Task instructions:
[a] Return the passage of the cluster-operator excerpt, word for word, starting with "We also provide" and going on through "only unoccupied spin-orbitals.".
[b] Resume the excerpt on spin-orbital cluster operators from the point where it stops.

Selected excerpt:

-------------------------

We also provide a convenience function that enumerates over all spin-conversing cluster operators that annihilate only occupied spin-orbitals and excite to only unoccupied spin-orbitals.

    // Create a list of indices of the creation operators
    // for the single-reference state
    var reference = new[] { (1, Spin.u), (2, Spin.d) }.ToSpinOrbitals();

    // Generate all spin-conversing excitations from spin-orbitals
    // occupied by the reference state to virtual orbitals.

-------------------------

Data:
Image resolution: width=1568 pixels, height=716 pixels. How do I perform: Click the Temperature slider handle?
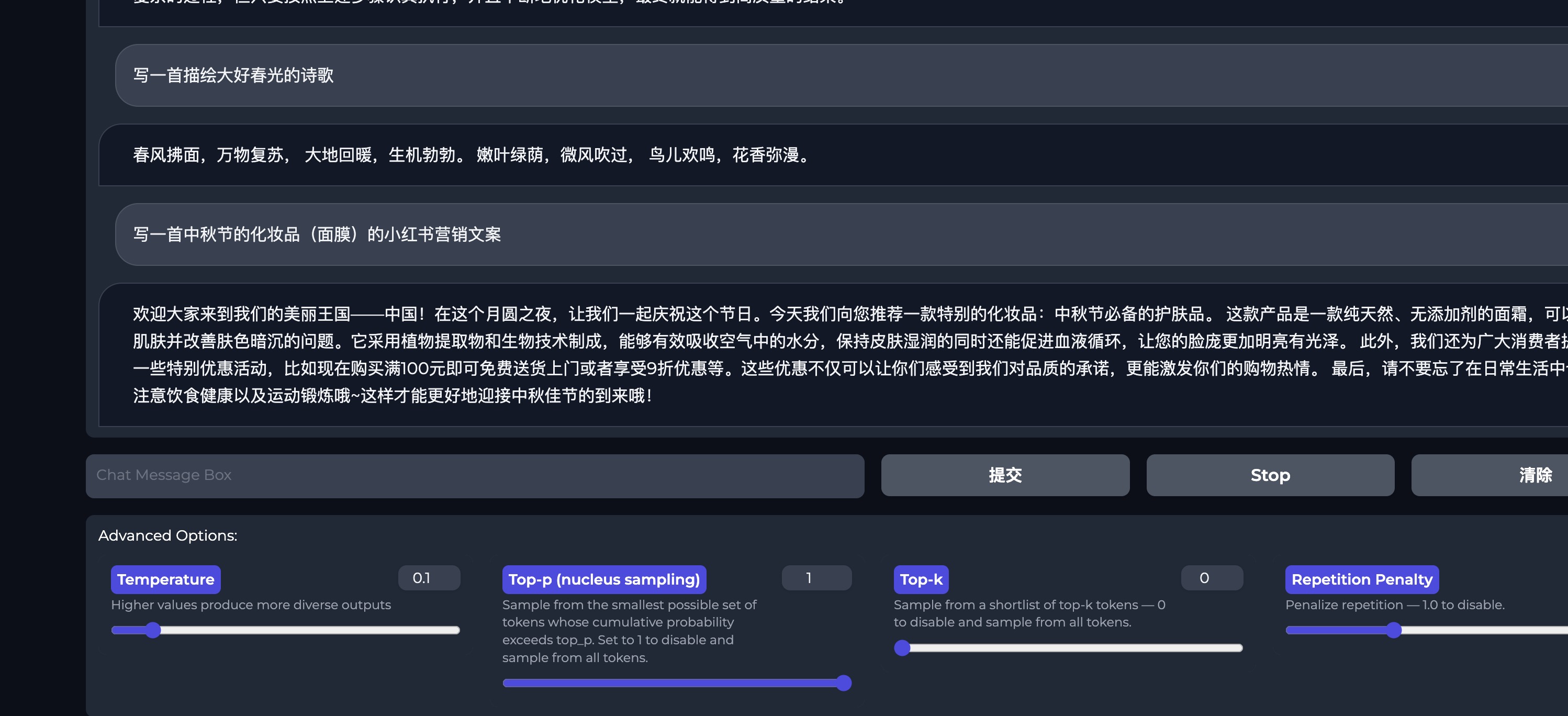[x=153, y=630]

-------------------------

Answer list:
[a]
We also provide a convenience function that enumerates over all spin-conversing cluster operators that annihilate only occupied spin-orbitals and excite to only unoccupied spin-orbitals.

[b]
    var generatedExcitations = reference.CreateAllUCCSDSingletExcitations(nOrbitals: 3).Excitations;

    // This is the list of expected spin-conserving excitations
    var expectedExcitations = new[]
    {
        new []{ (0, Spin.u), (1,Spin.u)},
        new []{ (2, Spin.u), (1,Spin.u)},
        new []{ (0, Spin.d), (2,Spin.d)},
        new []{ (1, Spin.d), (2,Spin.d)},
        new []{ (0, Spin.u), (0, Spin.d), (2, Spin.d), (1,Spin.u)},
        new []{ (0, Spin.u), (1, Spin.d), (2, Spin.d), (1,Spin.u)},
        new []{ (0, Spin.d), (2, Spin.u), (2, Spin.d), (1,Spin.u)},
        new []{ (1, Spin.d), (2, Spin.u), (2, Spin.d), (1,Spin.u)}
    }.Select(o => new IndexOrderedSequence<SpinOrbital>(o.ToLadderSequence()));

    // The following two assertions are true, and verify that the generated
    // excitations exactly match the expected excitations.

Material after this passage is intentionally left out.